Blogging with Rmarkdown, knitr, and Jekyll
Blogs are some of the best data science resources available. However, the paths to an efficient data-blogging workflow are many and perilous! This post walks through how I got the process down to two commands, with the forked teachings of Yihui Xie (… and how you can, too).
Those two commands in full:
new_post("Post title!")
- Creates an Rmarkdown file with the neecesary boilerplate, in a new subdirectory within the blog
- Opens the Rmarkdown file in the Rstudio editor
- Serves an interactive live-preview of the site in the Rstudio viewer window, which updates whenever you save changes
blog_push()
Rebuilds the site locally, then uploads any changes an Amazon S3 bucket (which points to this domain name).
That’s it.
These seemingly mighty functions are tiny wrappers I wrote around the superb knitr-jekyll
system put together by R’s high-priest of dynamic documents, Yihui. After having found integrating data analysis with other blog systems a pain, I was surprised by how incredibly easy this was — perhaps easy enough get more data scientists & statisticians writing about their work.
I was also surprised that it had never made it on to r-bloggers!
As the repo went up on GitHub without any fanfare, I thought I’d write up my experiences (with a gentle introduction to static-site-generation) in case it might motivate others to get blogging!
Why bother?
Before getting in to the nuts and bolts, it seems like a good idea to establish some of the reasons a data scientist might want to write a blog in the first place.
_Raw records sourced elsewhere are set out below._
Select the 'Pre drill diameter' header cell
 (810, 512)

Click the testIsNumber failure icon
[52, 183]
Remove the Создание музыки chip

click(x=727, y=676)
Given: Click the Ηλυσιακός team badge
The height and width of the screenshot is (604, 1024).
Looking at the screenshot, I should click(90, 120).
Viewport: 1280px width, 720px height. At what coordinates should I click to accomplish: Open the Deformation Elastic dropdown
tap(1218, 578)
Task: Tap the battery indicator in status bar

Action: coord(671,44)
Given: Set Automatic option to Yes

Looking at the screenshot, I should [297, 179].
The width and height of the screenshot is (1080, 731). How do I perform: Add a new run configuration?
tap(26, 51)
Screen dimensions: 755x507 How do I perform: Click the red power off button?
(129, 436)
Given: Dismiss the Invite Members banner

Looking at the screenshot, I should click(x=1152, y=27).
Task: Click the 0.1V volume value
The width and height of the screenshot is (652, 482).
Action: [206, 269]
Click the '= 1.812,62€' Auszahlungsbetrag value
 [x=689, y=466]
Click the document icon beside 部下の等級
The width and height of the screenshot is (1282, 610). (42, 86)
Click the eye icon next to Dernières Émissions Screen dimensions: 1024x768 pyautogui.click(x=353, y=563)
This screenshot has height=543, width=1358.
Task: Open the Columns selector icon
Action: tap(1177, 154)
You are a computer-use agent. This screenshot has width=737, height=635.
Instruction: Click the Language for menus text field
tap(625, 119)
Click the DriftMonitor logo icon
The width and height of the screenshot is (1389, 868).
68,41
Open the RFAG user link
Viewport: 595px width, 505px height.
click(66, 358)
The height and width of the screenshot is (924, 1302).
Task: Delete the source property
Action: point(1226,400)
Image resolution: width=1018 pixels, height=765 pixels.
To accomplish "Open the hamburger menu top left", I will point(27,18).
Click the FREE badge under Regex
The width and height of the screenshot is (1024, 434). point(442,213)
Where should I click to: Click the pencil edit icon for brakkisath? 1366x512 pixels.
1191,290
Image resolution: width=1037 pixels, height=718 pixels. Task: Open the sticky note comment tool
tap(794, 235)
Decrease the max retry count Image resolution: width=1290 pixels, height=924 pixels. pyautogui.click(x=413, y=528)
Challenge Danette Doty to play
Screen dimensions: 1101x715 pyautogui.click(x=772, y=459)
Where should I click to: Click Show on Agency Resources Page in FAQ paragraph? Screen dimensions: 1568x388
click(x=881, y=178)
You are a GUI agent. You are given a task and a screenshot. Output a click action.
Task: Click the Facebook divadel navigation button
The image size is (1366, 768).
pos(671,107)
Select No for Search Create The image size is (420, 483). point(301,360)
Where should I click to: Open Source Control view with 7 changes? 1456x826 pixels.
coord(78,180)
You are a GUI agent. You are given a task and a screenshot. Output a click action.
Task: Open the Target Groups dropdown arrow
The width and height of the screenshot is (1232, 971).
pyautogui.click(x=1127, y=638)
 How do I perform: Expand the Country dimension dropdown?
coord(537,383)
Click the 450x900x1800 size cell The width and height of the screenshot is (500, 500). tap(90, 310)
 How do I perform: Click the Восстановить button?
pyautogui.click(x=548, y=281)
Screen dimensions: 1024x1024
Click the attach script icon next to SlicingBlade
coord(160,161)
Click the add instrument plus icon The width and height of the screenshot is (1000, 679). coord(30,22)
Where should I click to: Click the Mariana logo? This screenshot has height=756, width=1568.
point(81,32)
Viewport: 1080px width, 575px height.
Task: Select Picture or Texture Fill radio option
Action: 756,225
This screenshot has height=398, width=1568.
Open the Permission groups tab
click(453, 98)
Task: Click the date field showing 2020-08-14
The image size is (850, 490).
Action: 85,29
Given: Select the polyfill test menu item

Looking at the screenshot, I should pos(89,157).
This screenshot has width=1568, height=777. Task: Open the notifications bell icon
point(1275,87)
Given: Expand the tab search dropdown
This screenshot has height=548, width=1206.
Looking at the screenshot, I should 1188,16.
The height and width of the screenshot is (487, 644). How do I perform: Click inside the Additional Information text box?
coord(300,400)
Here’s a few:
They’re some of the best resources available
How many times has a blog post walked you through a complex subject with accessible writing, and code you can easily try out?
More than you times than you deserve, and less times than you’d like!
You know less than you thought, and your memory is horrible
The process of writing, especially publicly for your peers, is the best way to challenge and hone your understanding. At the same time, a blog-post fills the effort/usefulness chasm between a research paper, and crappy notes in your code
Exploit the kindness/boredom of experts
Twitter, rbloggers, hacker news, and the rest are teeming with people much cleverer than you, often willing to offer advice and encouragement
Bonus Reason: Because Hadley Wickham told you to
“If you want to give back, I think writing a blog is a great way. Many of the things that you struggle with will be common problems. Think about how to solve them well and describe your solution to others.”
From Hadley’s Reddit AMA a few weeks ago
So there. Switching to
snake_case_variables
was just the beginning.
What is a blog?
If you haven’t cobbled together a website before, it’s worth mentioning that blogs are usually static websites. Because everyone sees the same stuff, you don’t need to keep a server running the background, reacting to specific users and their inputs (like a Shiny app, or Gmail, for example).
This means that running a blog is both easy and cheap. Blogs tend to just be a few HTML files thrown up on a file server such as Amazon S3, GitHub Pages, or even Dropbox. There’s no server-side code to write.
Blogging infrastructure just takes your ‘content’ (words, pictures, perhaps code and plots), from some format which is productive for you to write in, turns it into a HTML file, and adds a few bells and whistles, and lets you preview the result in a browser. If you’re happy with it, you can upload it to a remote file hosting service, which a domain name points to.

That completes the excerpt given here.